One FTM entity per line, newline-delimited JSON:

{"id": "ep-1", "schema": "PublicBody", "properties": {"name": ["European Parliament"], "country": ["eu"]}}
{"id": "ec-1", "schema": "PublicBody", "properties": {"name": ["European Council"], "alias": ["EU Council"]}}
{"id": "jane-1", "schema": "Person", "properties": {"name": ["Jane Doe"], "nationality": ["mt"], "alias": ["Jani"]}}

juditha uses name and previousName as the primary surface forms, alias as the secondary set, countries and schemata as facets, and the entity's caption (or pick_name-derived best name) as the cluster anchor.

Single file or stream

juditha load-entities -i entities.ftm.json
cat entities.ftm.json | juditha load-entities
juditha load-entities -i https://data.ftm.store/eu_authorities/entities.ftm.json

After loading, you must build:

juditha build

A complete dataset

Per the nomenklatura convention, a dataset is a JSON config that points at one or more entity resources. juditha load-dataset reads the config, fetches entities.ftm.json (and optionally names.txt) from its resources, and streams them into the aggregator.

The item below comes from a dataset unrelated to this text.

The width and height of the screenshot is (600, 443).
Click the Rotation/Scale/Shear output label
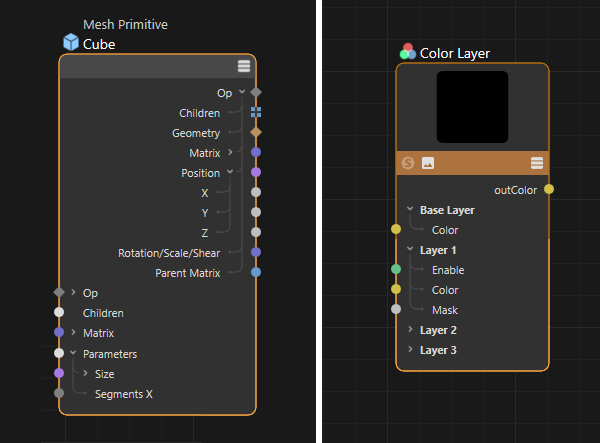coord(169,252)
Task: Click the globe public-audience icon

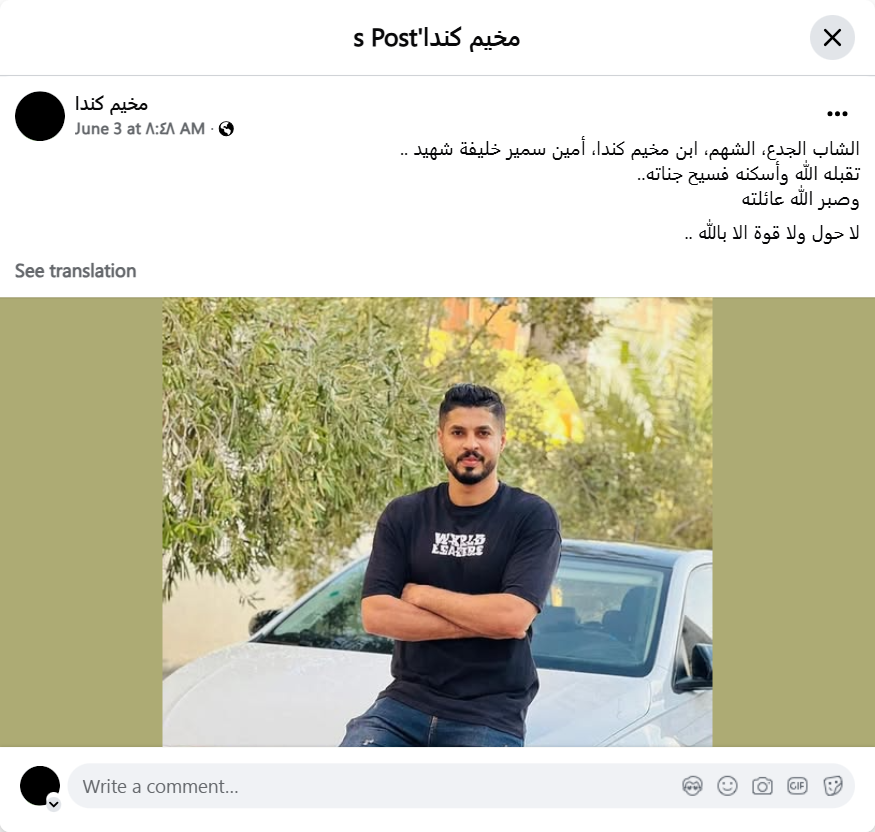Action: pyautogui.click(x=226, y=129)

juditha load-dataset -i https://data.ftm.store/eu_authorities/index.json
juditha build

A complete catalog

A catalog is a JSON config that points at multiple datasets. juditha load-catalog walks them all:

juditha load-catalog -i https://data.ftm.store/investigraph/catalog.json
juditha build

This can pull in gigabytes of data; load times scale linearly with the entity count.

From Python

from juditha import get_store
from juditha import io

store = get_store()

# Pick the shape you have:
io.load_proxies("entities.ftm.json", store)
io.load_dataset("https://data.ftm.store/eu_authorities/index.json", store)
io.load_catalog("https://data.ftm.store/investigraph/catalog.json", store)

store.build()

Each load_* helper accepts an optional sync=True flag that runs store.build() immediately after loading – convenient for small datasets, wasteful when you're chaining multiple loads (build once at the end instead).

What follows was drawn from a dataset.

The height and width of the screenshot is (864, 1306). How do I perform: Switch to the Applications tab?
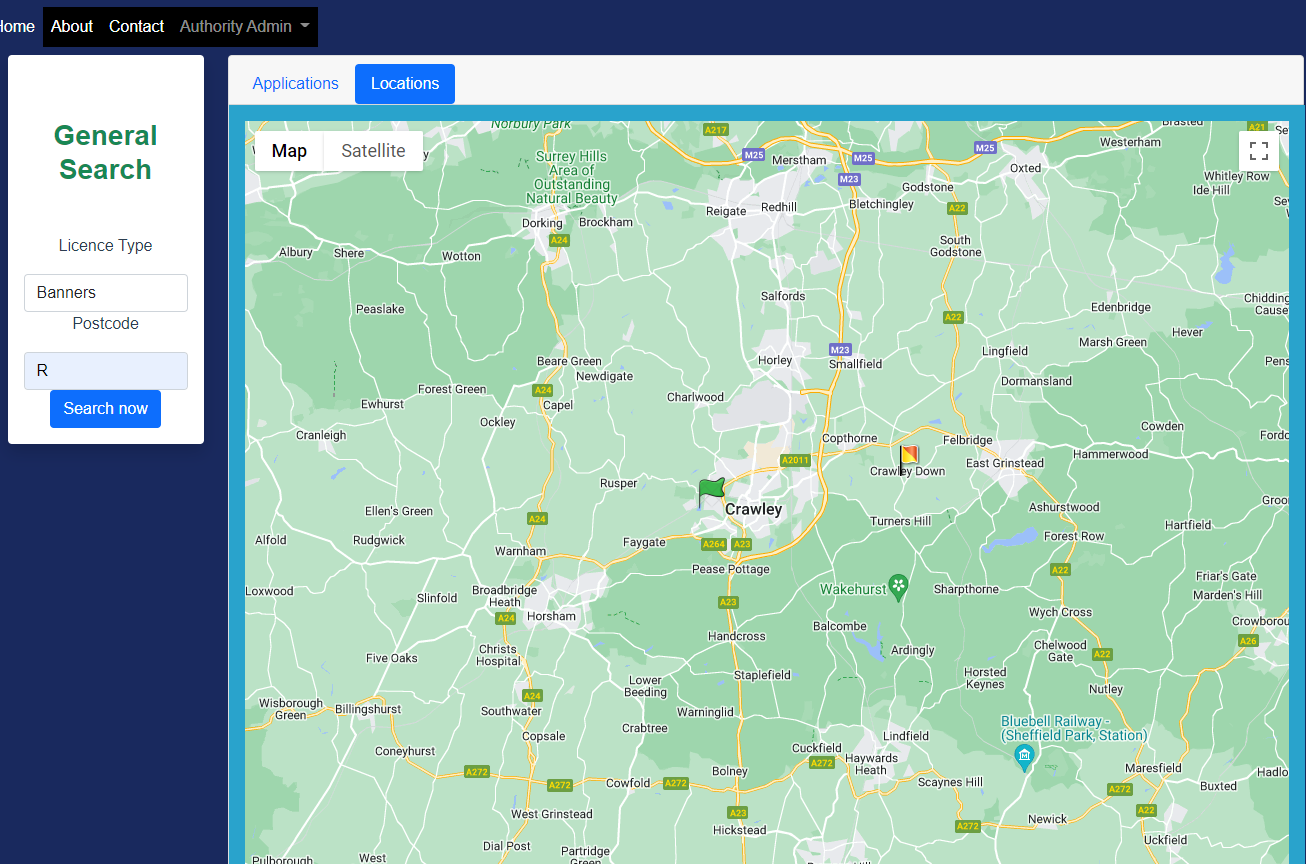click(295, 84)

Pushing entities one at a time

For programmatic ingest you can skip the loaders and push proxies directly:

from ftmq.util import make_entity
from juditha import get_store

store = get_store()
entity = make_entity({
    "id": "j",
    "schema": "Person",
    "properties": {
        "name": ["Jane Doe"],
        "nationality": ["mt"],
        "alias": ["Jani"],
    },
})
store.aggregator.put(entity)
store.aggregator.flush()
store.build()

put buffers up to 10 000 entries and auto-flushes; flush() is only needed at the end of a batch (or before build).

Inspecting the aggregator

The aggregator clusters by name_key (canonical, order-independent form). To see what's in there:

juditha iterate -o docs.jsonl

Each line is one cluster as JSON, with the union of names, aliases, countries, and schemata that flowed into it from the FTM entities you loaded.